Pairing is very simple, with a friendly British-sounding voice providing instructions on how to pair with the device of your choosing. Range is the Bluetooth-standard 33 feet, though in most cases you won’t need to use this much range anyway.
Looking at the controls, you have the standard mic and remote, which will end up sitting behind your right ear. At first it’s difficult to reach, but I found I got used to it quickly enough. You’ve got a multifunction button as well as + and – buttons which control volume with a tap and skip forward and backward when held down for a short time. One more button located on the right side interacts with Jabra’s Sport Life app.
This app not only helps you plan and track workouts and other fitness information, but shows you how much battery life the headphones have left and even gives you tips on how to fit the Sport Pace Wireless properly.
Like other Jabra in-ears we’ve reviewed, the Sport Pace Wireless are limited to roughly 5 hours of playback or talk time. Fortunately, it isn’t as much of an issue here thanks to the Rapid Charge technology which will give you an hour of play time on a 15-minute charge. I used this multiple times during testing and it always worked as expected, even when plugging into a laptop.
While the Sport Life app prefers that you listen either with iTunes or Jabra’s own app, for our testing we used Spotify with the streaming quality set to “Extreme.” While the Jabra app provides additional audio options, we didn’t use this during testing.
Given the way the Sport Pace Wireless fit, the lows are surprisingly powerful. There is a somewhat slow quality to the bass response, but these still do a fine job with metal and other similarly aggressive music. As an example, the kick and bass on Cancer Bats’ “R.A.T.S.” have plenty of impact without dissolving into a muddy pool of sludge.
There is a heavy low mid presence to the Sport Pace Wireless. This often comes across are booming and can be irritating, but here it works. Russian Circles’ “New Macabre” makes good use of this with the guitars and bass playing off one another but leaving plenty of room for each other.
As is the case with nearly all modern in-ears, the highs are rolled off to prevent harshness and, presumably, damage to your hearing. Still, detail is fairly nice. The electronic percussion and various synth trills in Trans Am’s “Monica’s Story” show this balance nicely, avoiding becoming irritating without fading into the background.
Soundstage is fairly wide, surprisingly so for in-ears in this price range, with good stereo separation and spatial cues. One key difference between these and the Beats Powerbeats 2 is that these attempt to keep sound out — and do a fairly good job of it — while the Powerbeats 2 are meant to allow outside sound in.
Neither is objectively better, but if you’ll be wearing the Sport Pace Wireless around the office in addition to at the gym, the noise isolation will probably come in handy.

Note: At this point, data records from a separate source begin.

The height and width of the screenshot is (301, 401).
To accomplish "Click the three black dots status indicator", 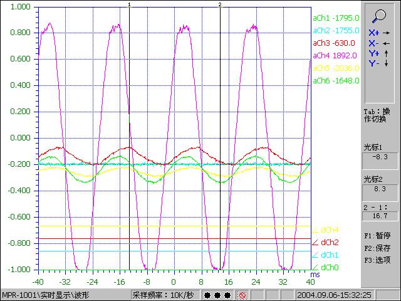I will 217,295.
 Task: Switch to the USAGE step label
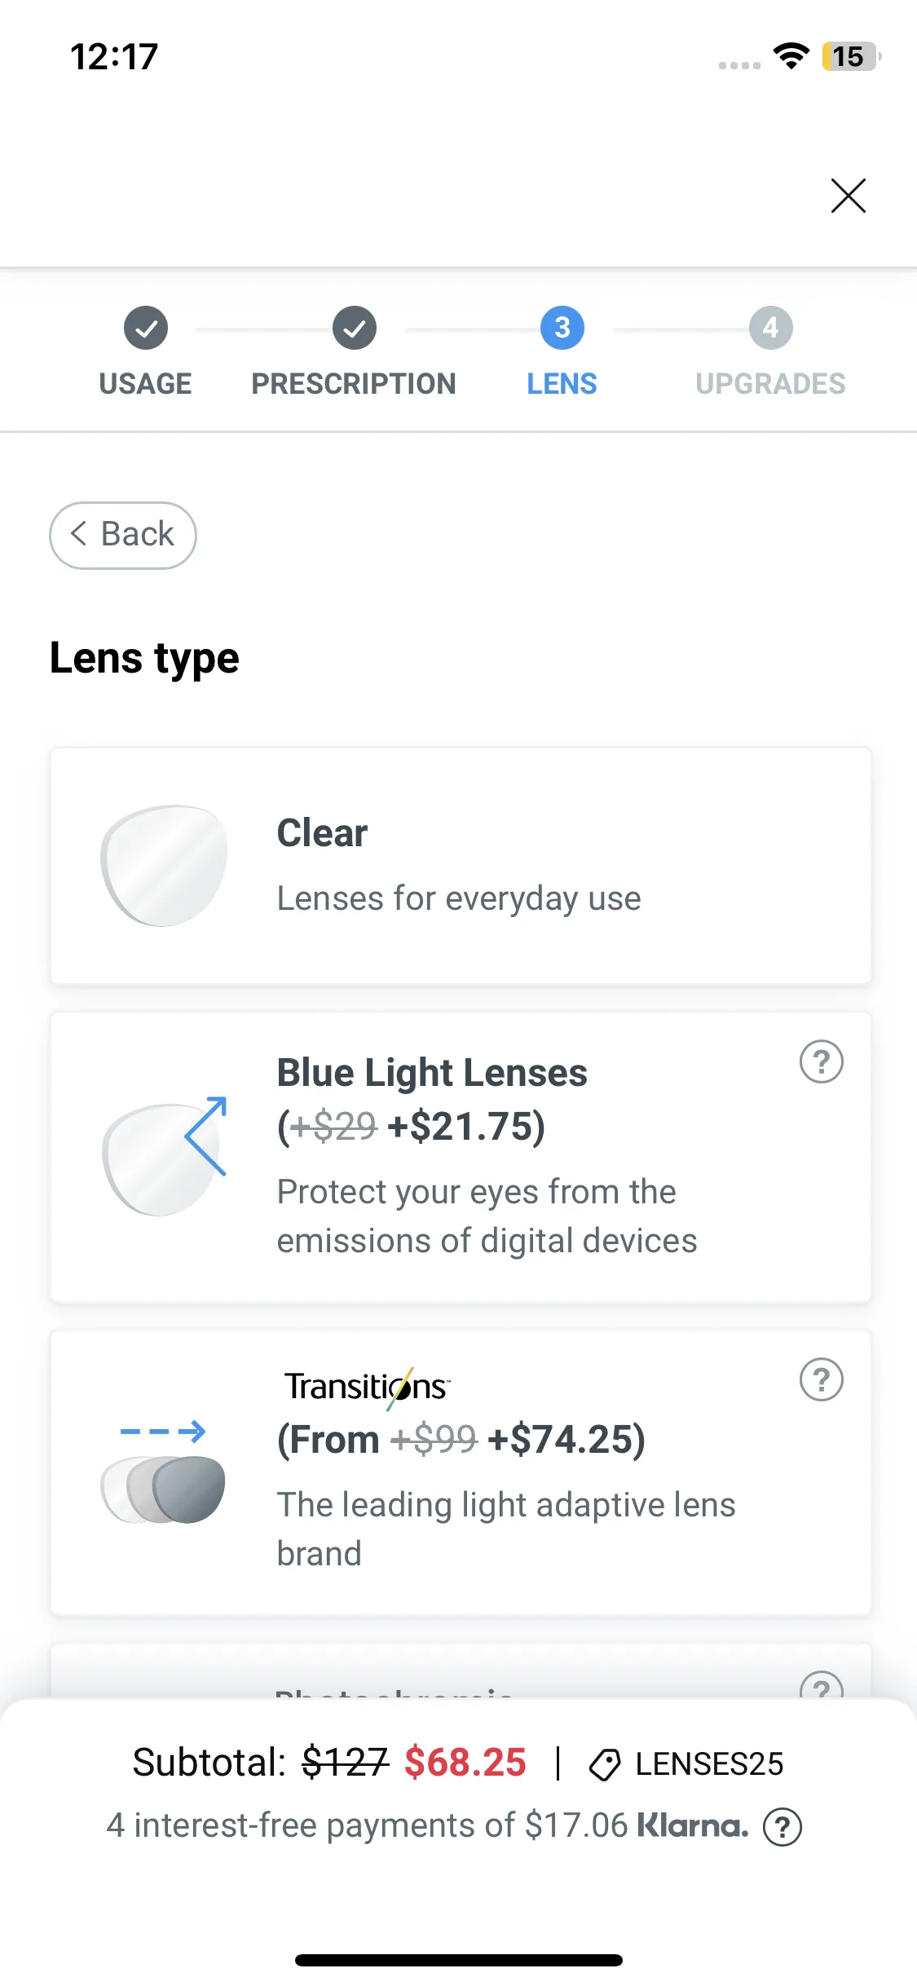(x=145, y=384)
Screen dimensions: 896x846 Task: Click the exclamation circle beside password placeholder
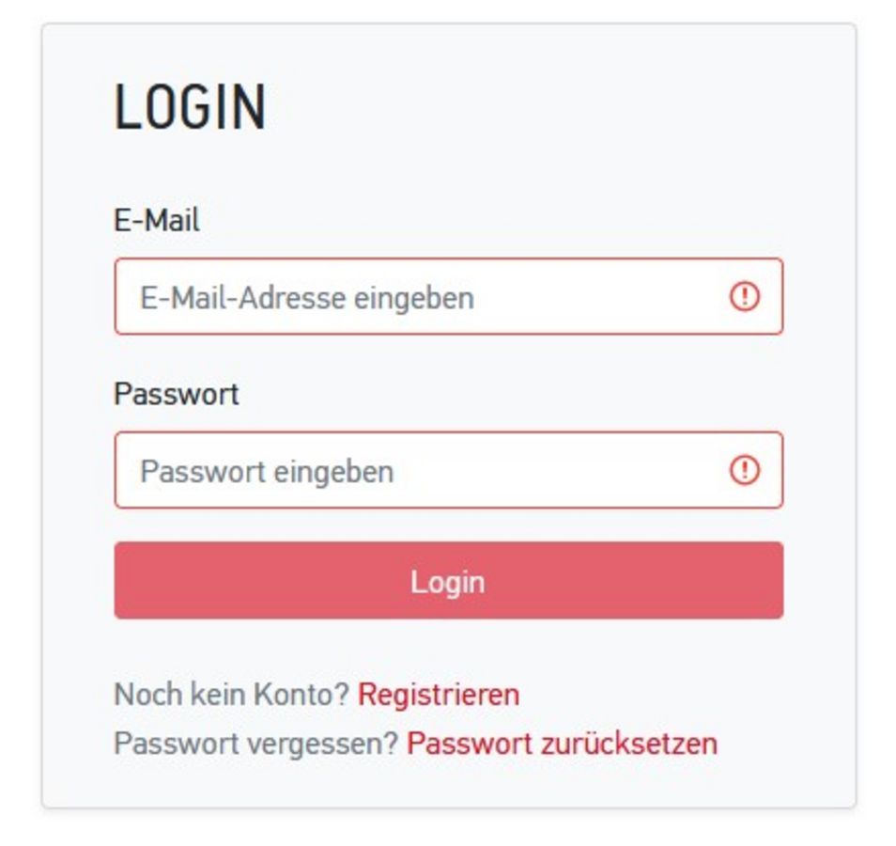coord(745,470)
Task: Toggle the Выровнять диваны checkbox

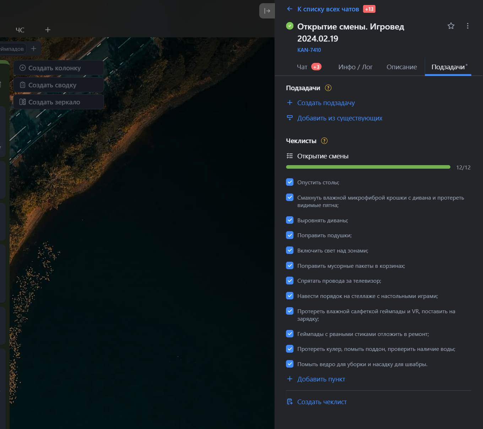Action: (290, 220)
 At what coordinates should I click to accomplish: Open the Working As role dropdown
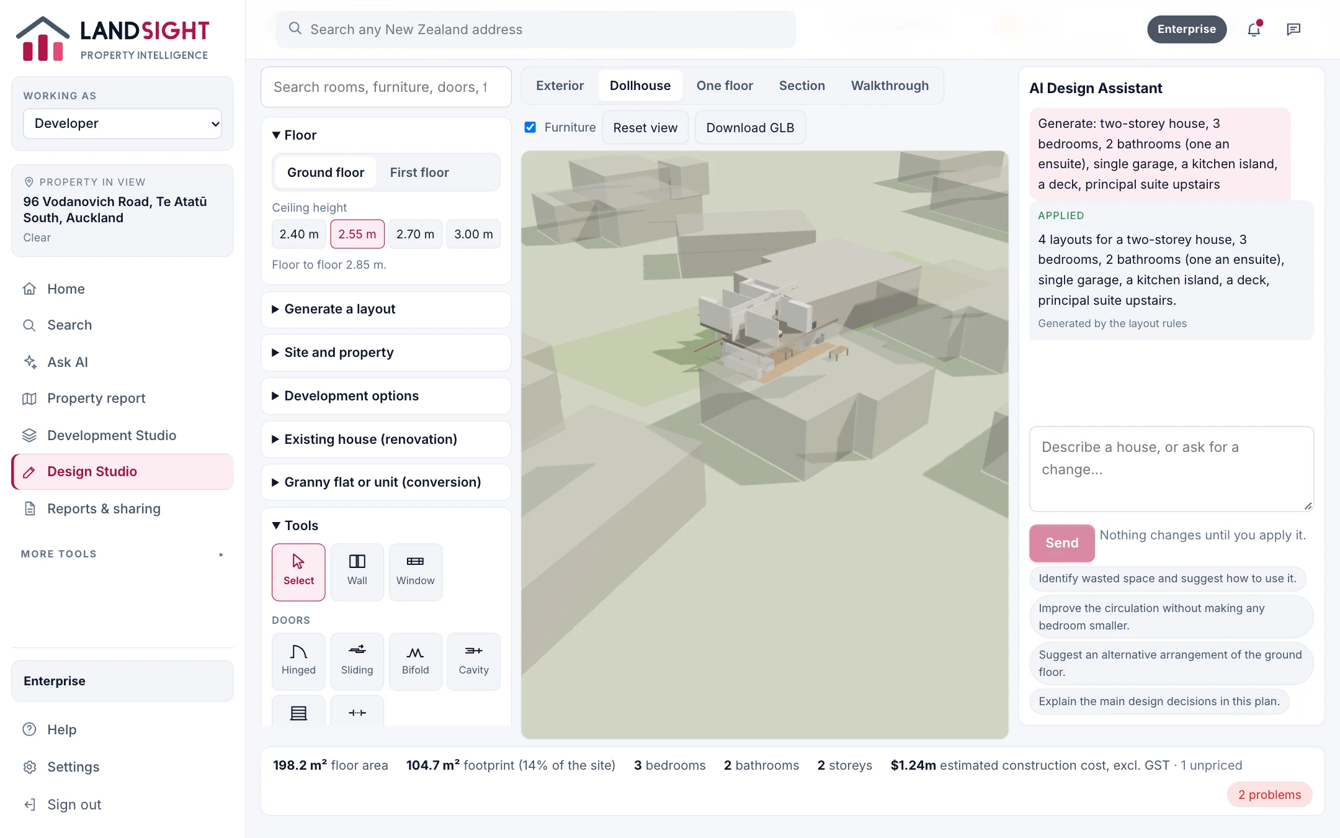pyautogui.click(x=122, y=124)
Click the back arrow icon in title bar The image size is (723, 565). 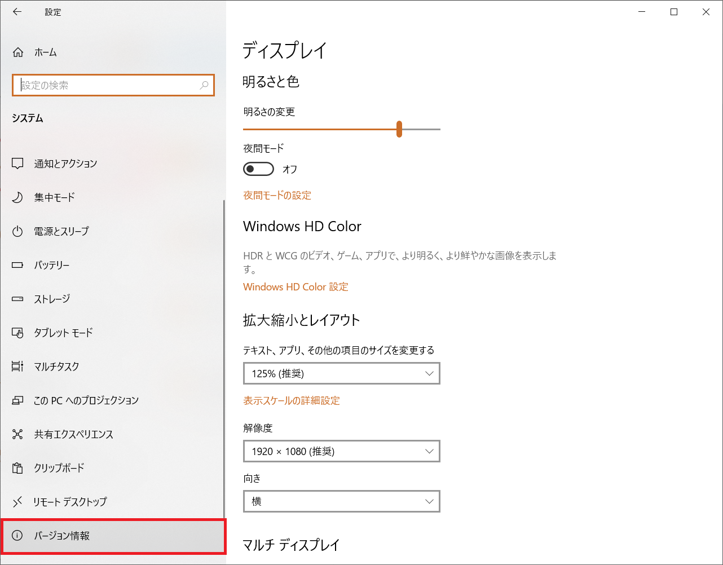(17, 12)
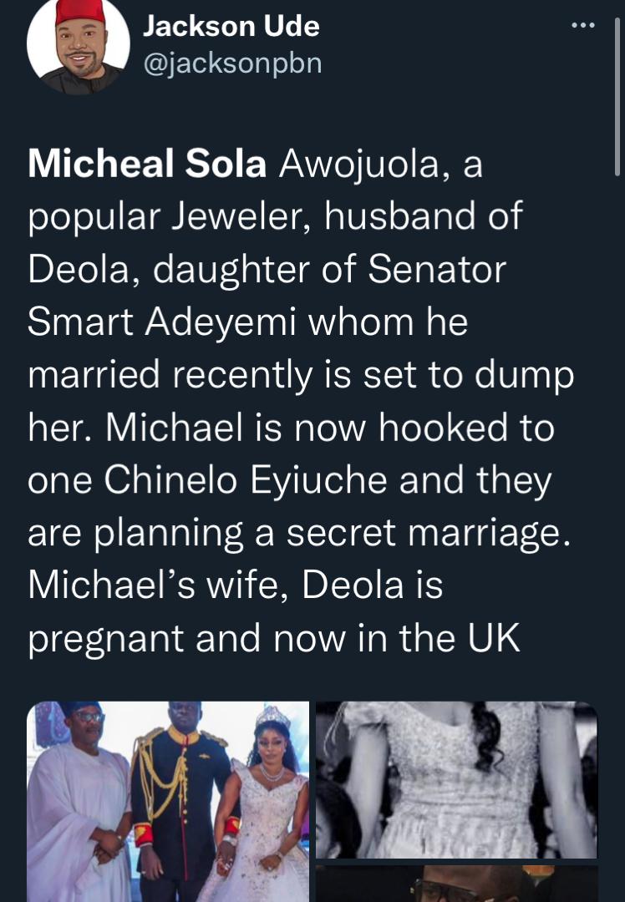Click the handle text below the name

(x=233, y=62)
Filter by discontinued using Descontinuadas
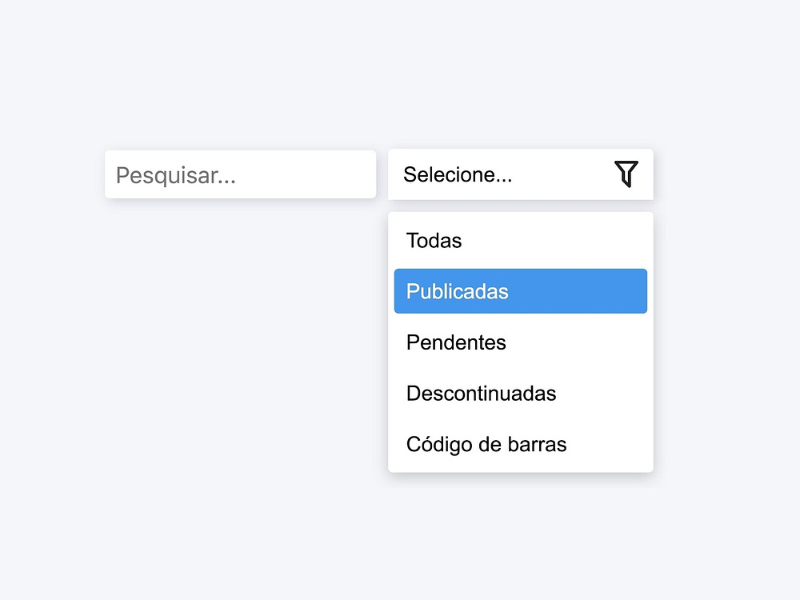Image resolution: width=800 pixels, height=600 pixels. click(x=481, y=394)
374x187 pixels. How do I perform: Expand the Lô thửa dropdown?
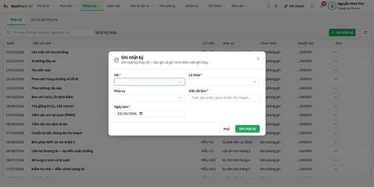(224, 82)
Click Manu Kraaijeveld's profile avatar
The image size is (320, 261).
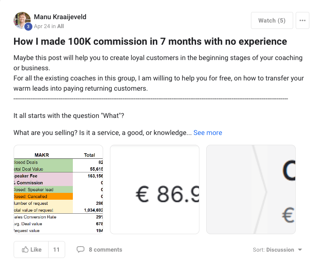coord(22,20)
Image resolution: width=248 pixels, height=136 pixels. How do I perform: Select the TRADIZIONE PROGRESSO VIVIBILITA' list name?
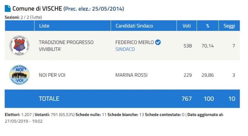click(66, 45)
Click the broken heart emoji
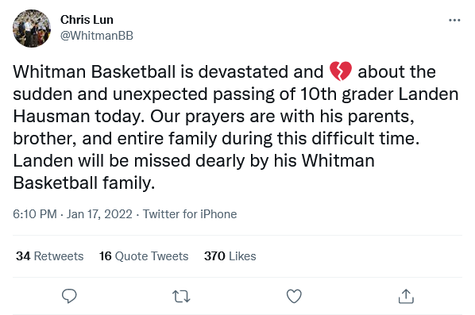This screenshot has height=315, width=475. point(341,71)
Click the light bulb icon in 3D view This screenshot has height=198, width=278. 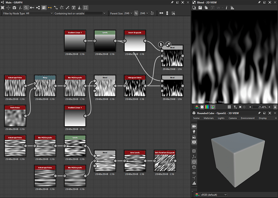194,131
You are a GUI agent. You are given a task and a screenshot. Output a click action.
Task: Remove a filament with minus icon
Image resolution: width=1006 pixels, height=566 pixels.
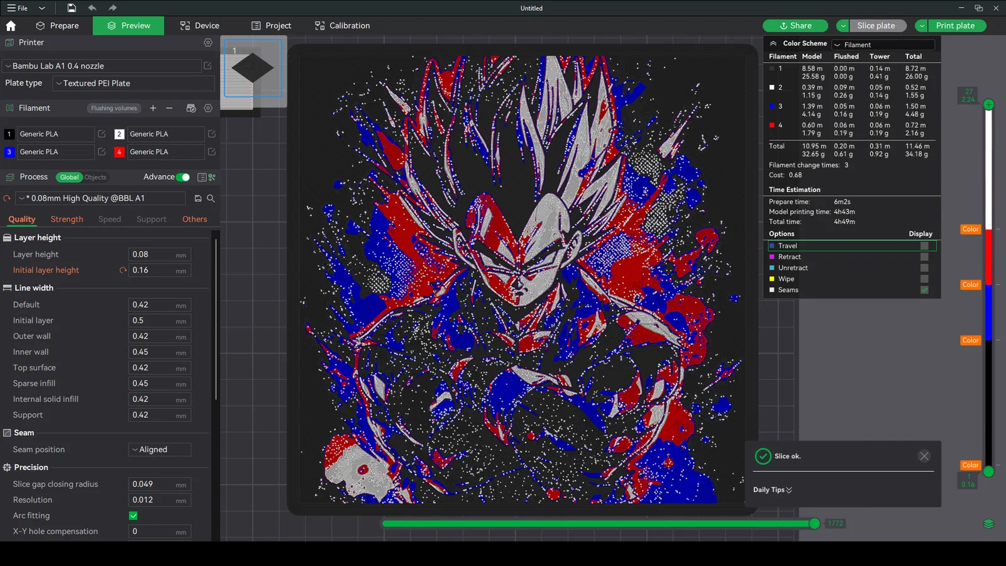coord(169,108)

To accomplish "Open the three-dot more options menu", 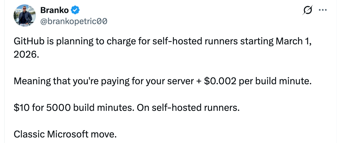I will click(323, 10).
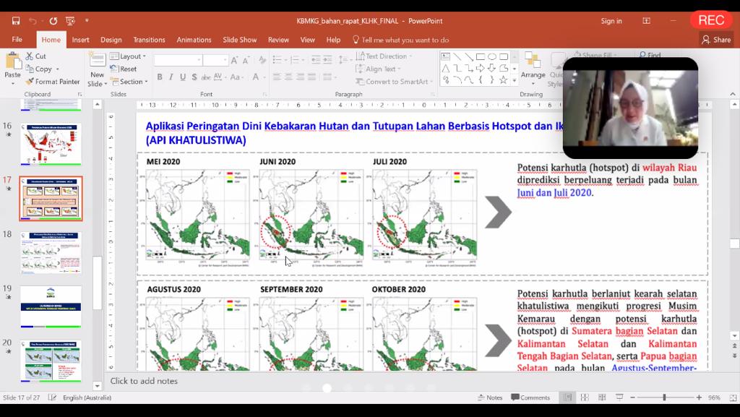The image size is (740, 417).
Task: Open the Slide Show ribbon tab
Action: coord(239,40)
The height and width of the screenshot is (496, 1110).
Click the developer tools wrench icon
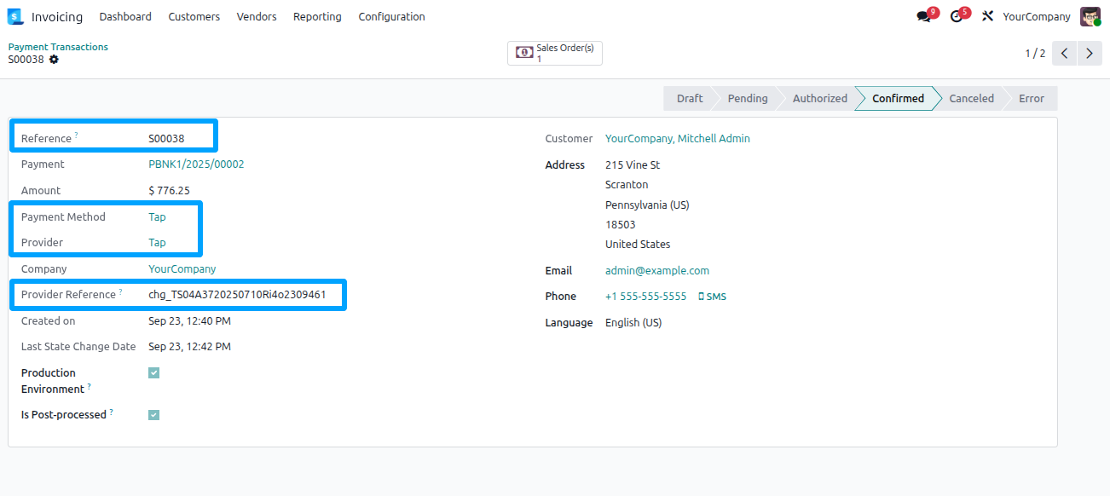988,16
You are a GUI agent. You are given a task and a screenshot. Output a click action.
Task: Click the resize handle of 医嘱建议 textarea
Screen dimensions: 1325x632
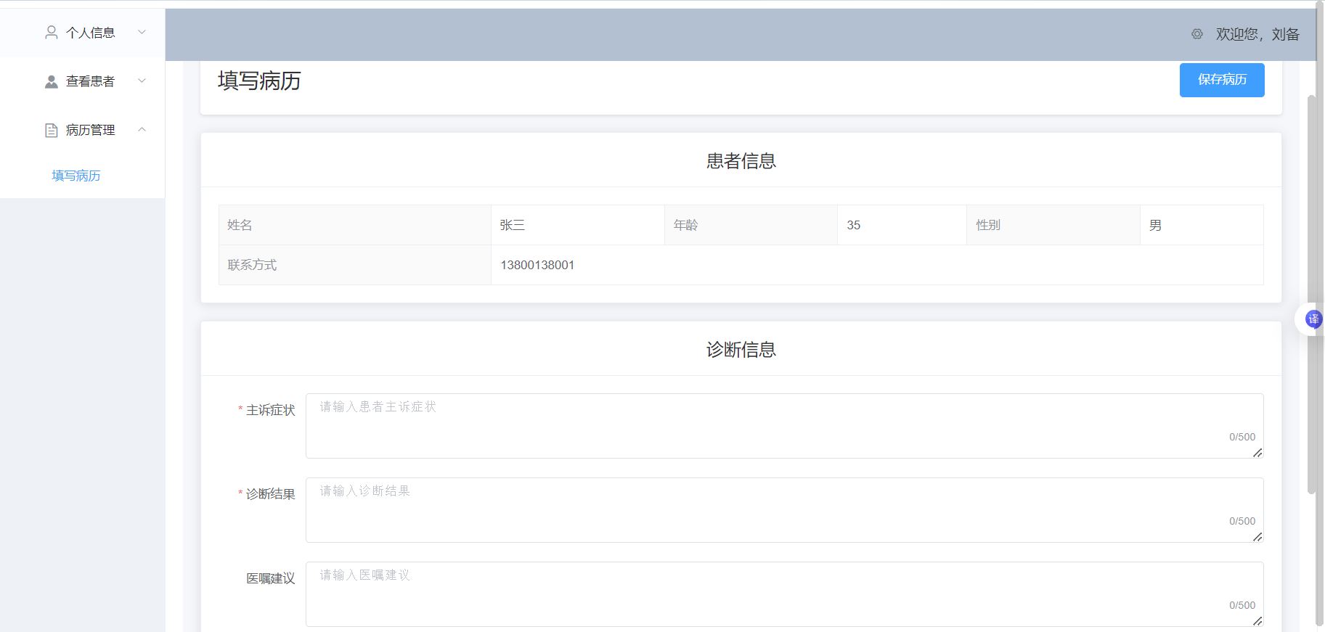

While we have our fair share of issues with Beats products, we’ve always enthusiastically recommended the company’s Powerbeats 2, mainly due to the fit. Now Jabra has presented its own take on the same style, only with better fitness features and a lower price point.
The over-ear fit isn’t for everyone, but we can’t find many negatives about these, considering the price. Even the low-ish battery life is made up for by the Rapid Charge feature. This combined with the comfort, sound quality, and $99 price tag make the Jabra Sport Pace Wireless an easy recommendation for anyone who is a fan of this style.